_About this task:_
Copy out all lines from the entries below in which "Open" occurs.

_Supplied records:_
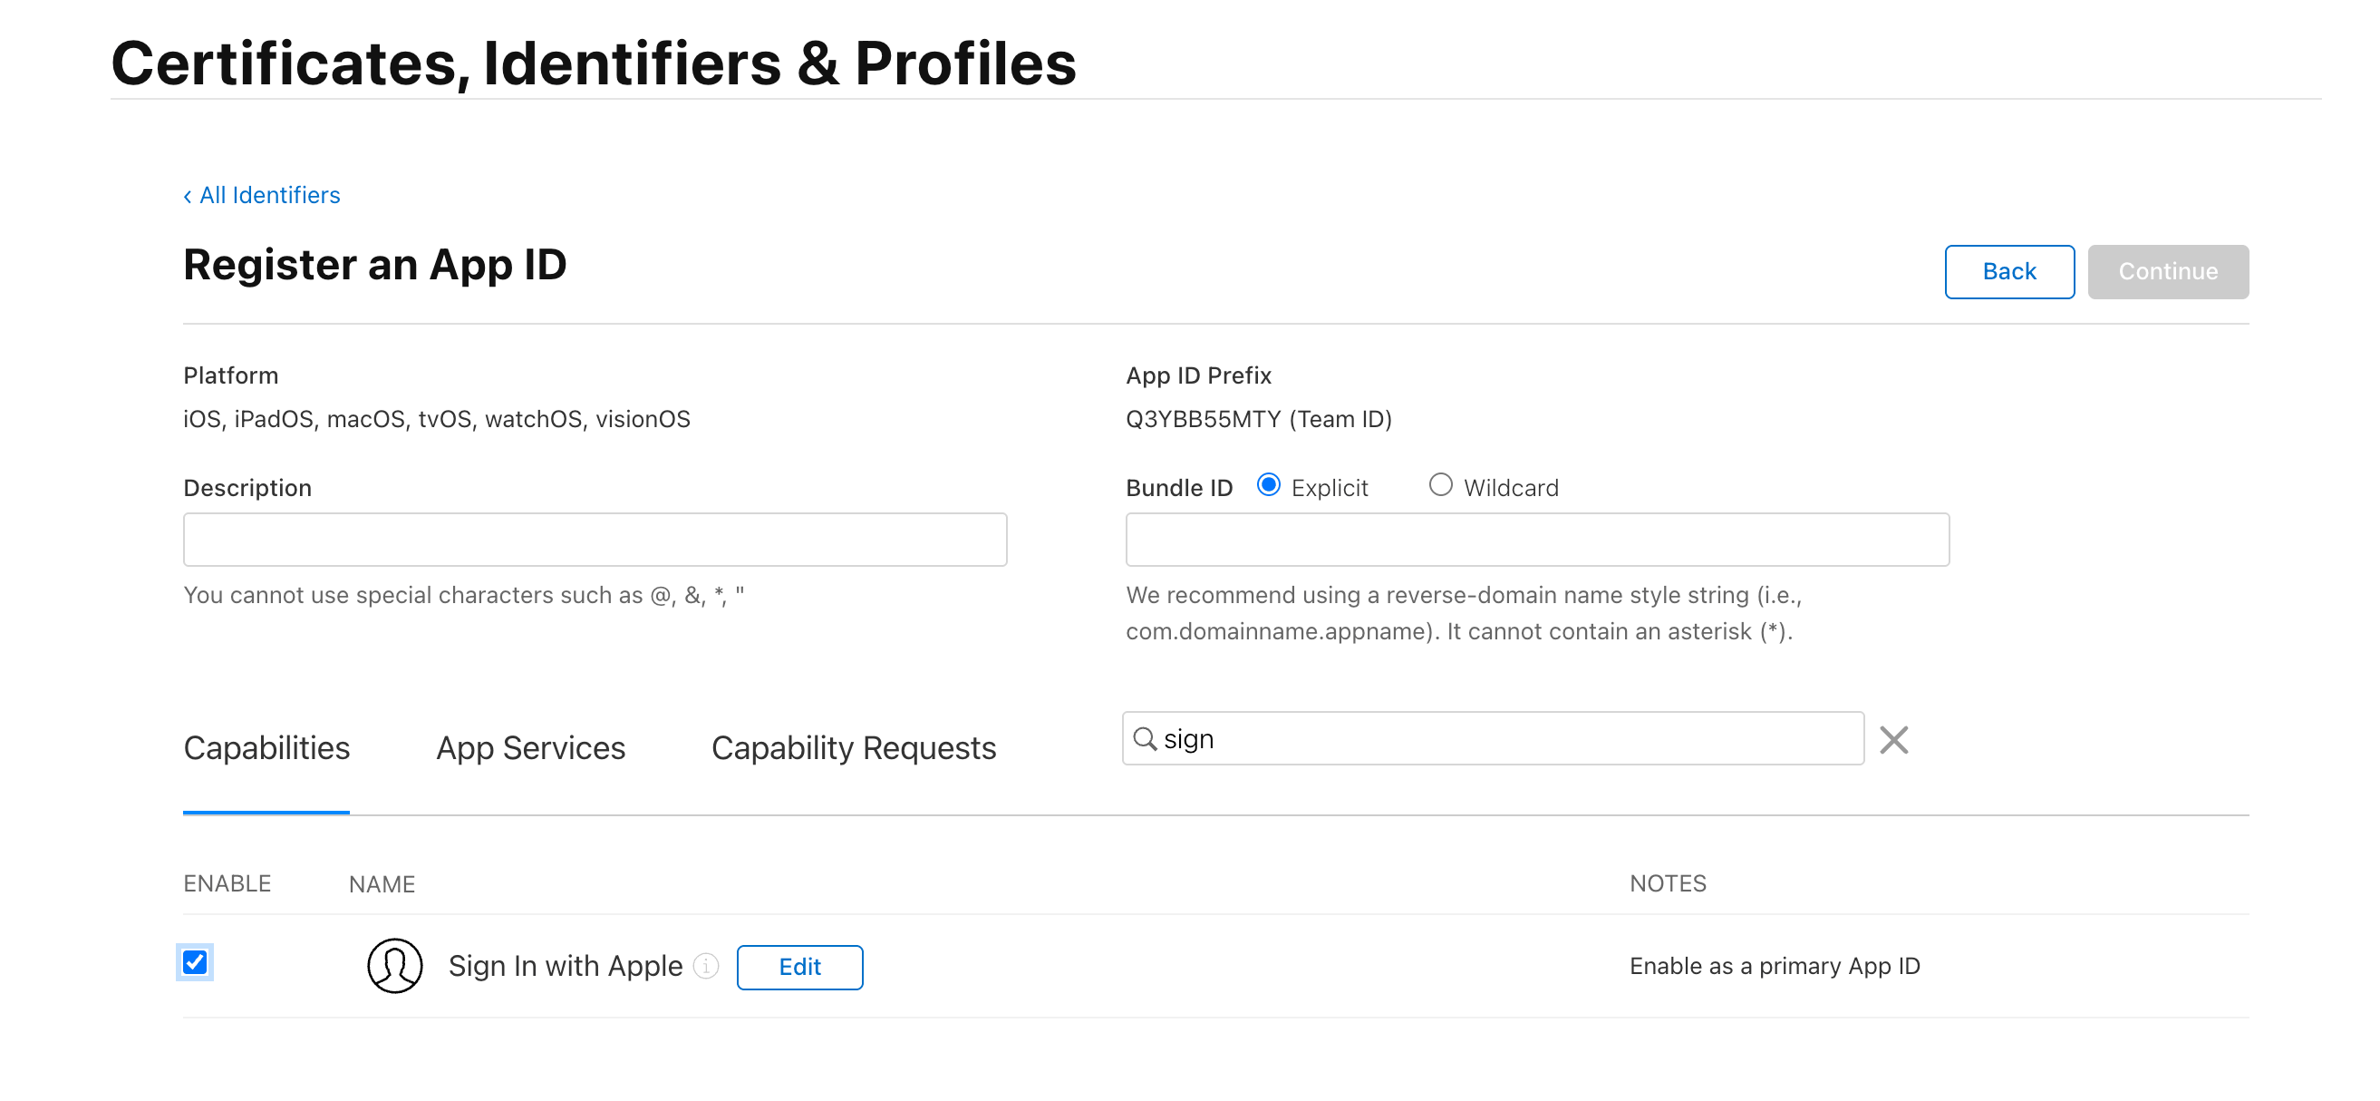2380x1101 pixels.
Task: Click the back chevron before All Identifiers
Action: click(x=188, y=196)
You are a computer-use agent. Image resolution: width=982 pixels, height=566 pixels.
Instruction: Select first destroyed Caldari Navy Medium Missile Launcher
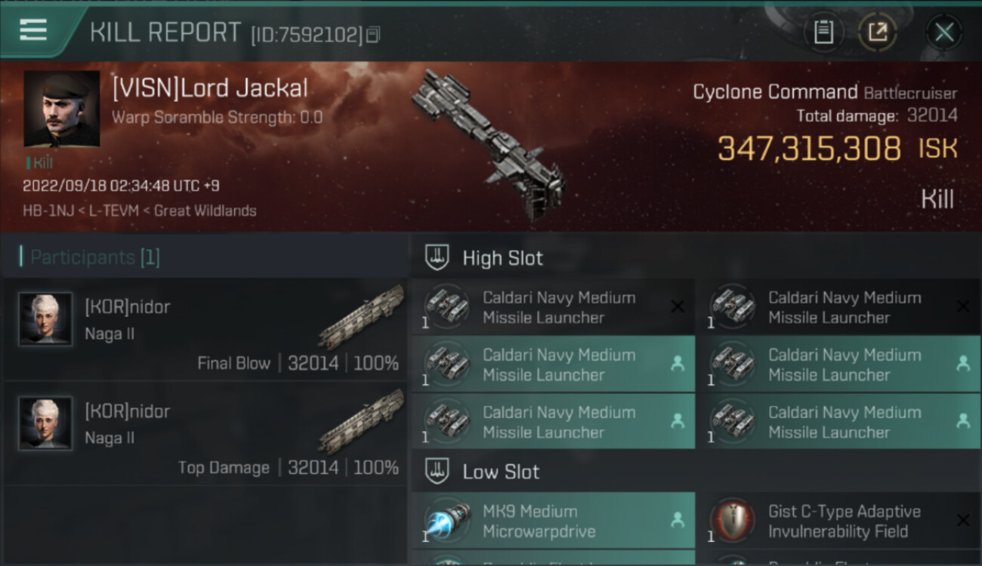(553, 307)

==

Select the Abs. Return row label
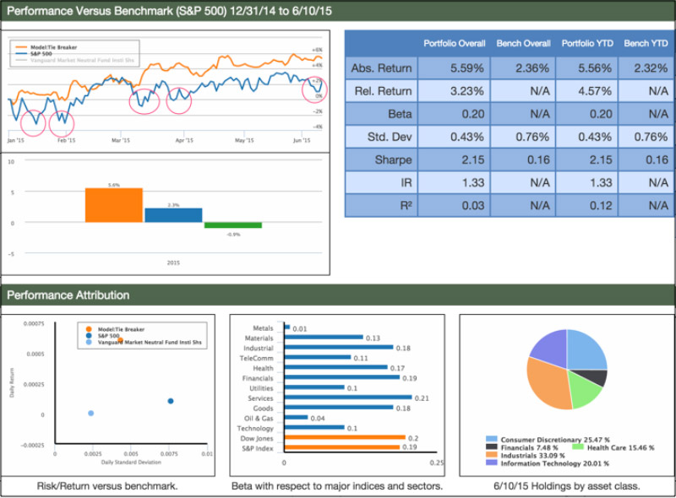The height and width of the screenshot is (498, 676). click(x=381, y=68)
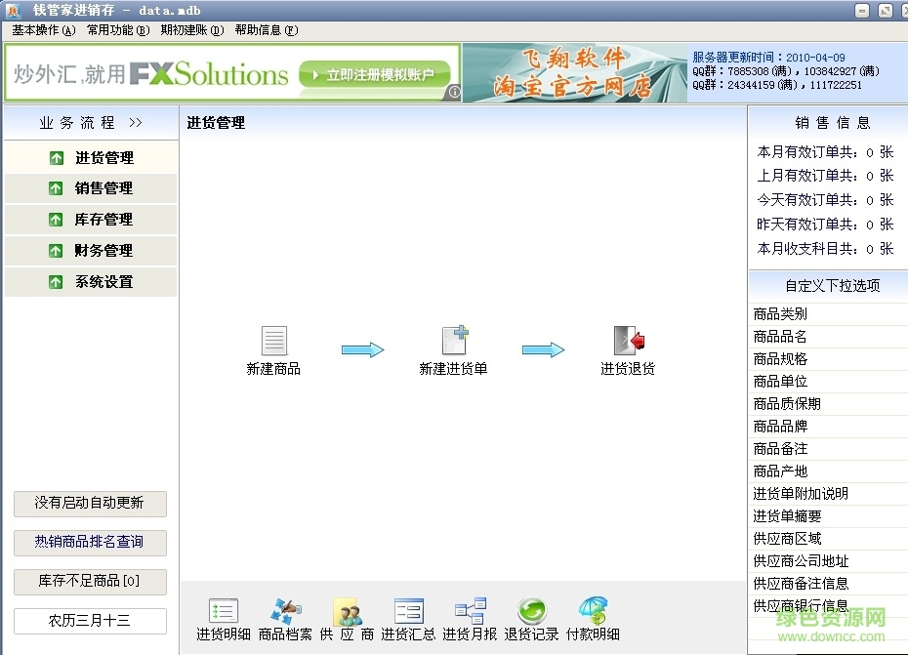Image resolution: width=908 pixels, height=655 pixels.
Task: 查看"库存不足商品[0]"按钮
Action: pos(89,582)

...

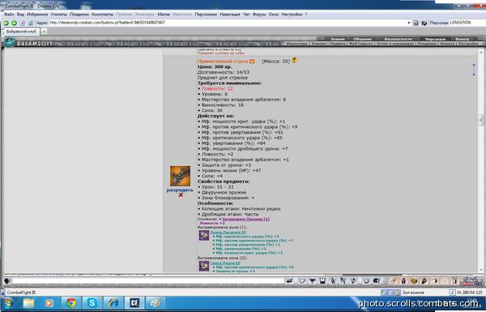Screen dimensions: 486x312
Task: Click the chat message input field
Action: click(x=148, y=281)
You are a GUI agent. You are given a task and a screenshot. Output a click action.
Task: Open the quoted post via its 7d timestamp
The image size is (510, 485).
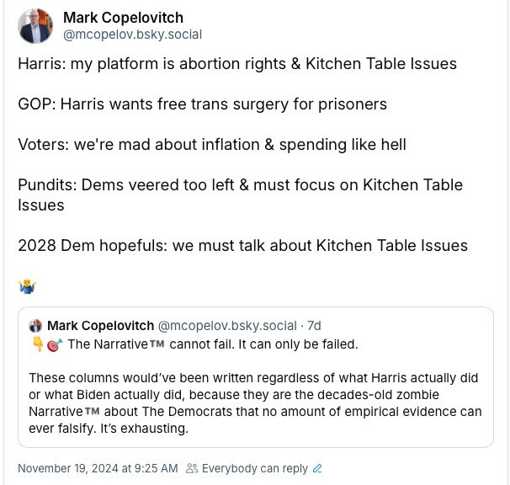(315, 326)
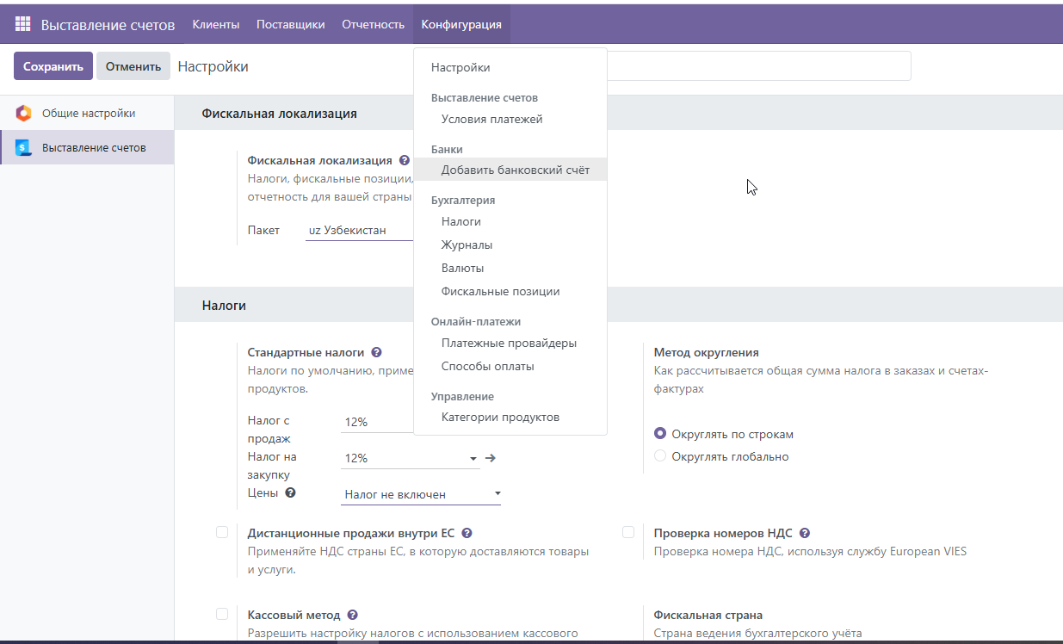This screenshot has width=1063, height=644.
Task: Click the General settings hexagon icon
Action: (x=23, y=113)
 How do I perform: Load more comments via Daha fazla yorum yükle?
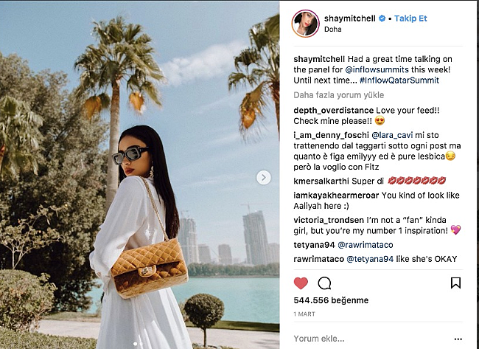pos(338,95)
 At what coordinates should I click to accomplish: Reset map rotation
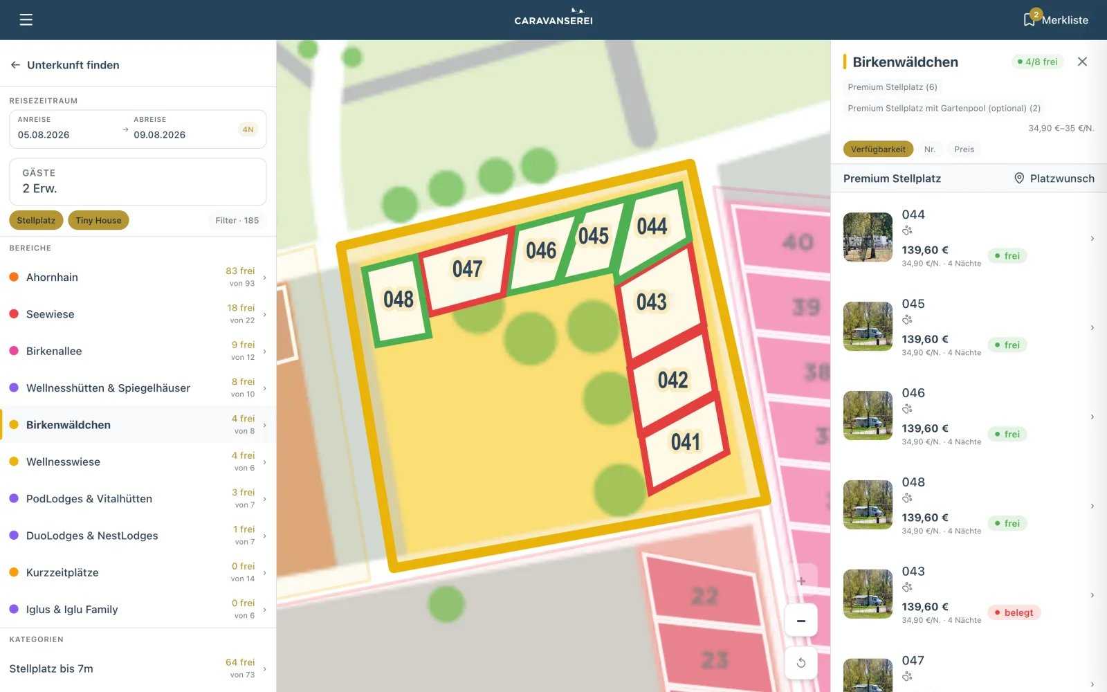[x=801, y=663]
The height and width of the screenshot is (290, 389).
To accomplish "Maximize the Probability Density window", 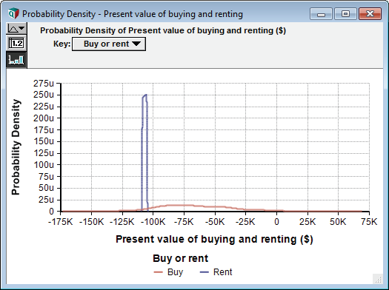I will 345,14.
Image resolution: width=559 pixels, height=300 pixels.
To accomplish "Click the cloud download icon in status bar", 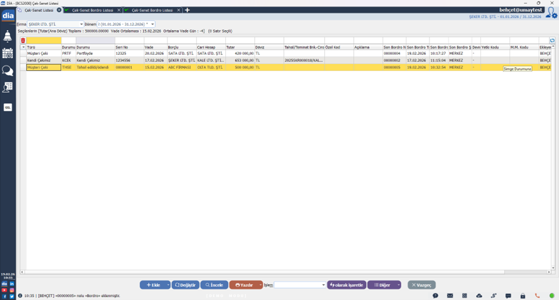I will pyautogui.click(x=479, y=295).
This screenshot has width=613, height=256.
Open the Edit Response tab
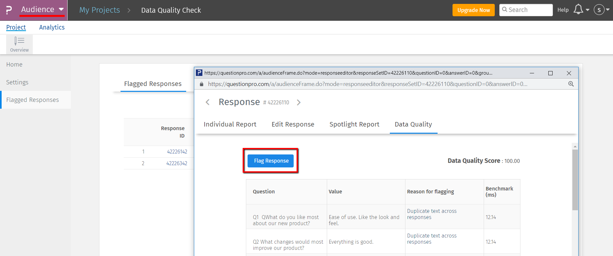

_Finished task:_
Task: Open the quoted post via its 7d timestamp
Open the Edit Response tab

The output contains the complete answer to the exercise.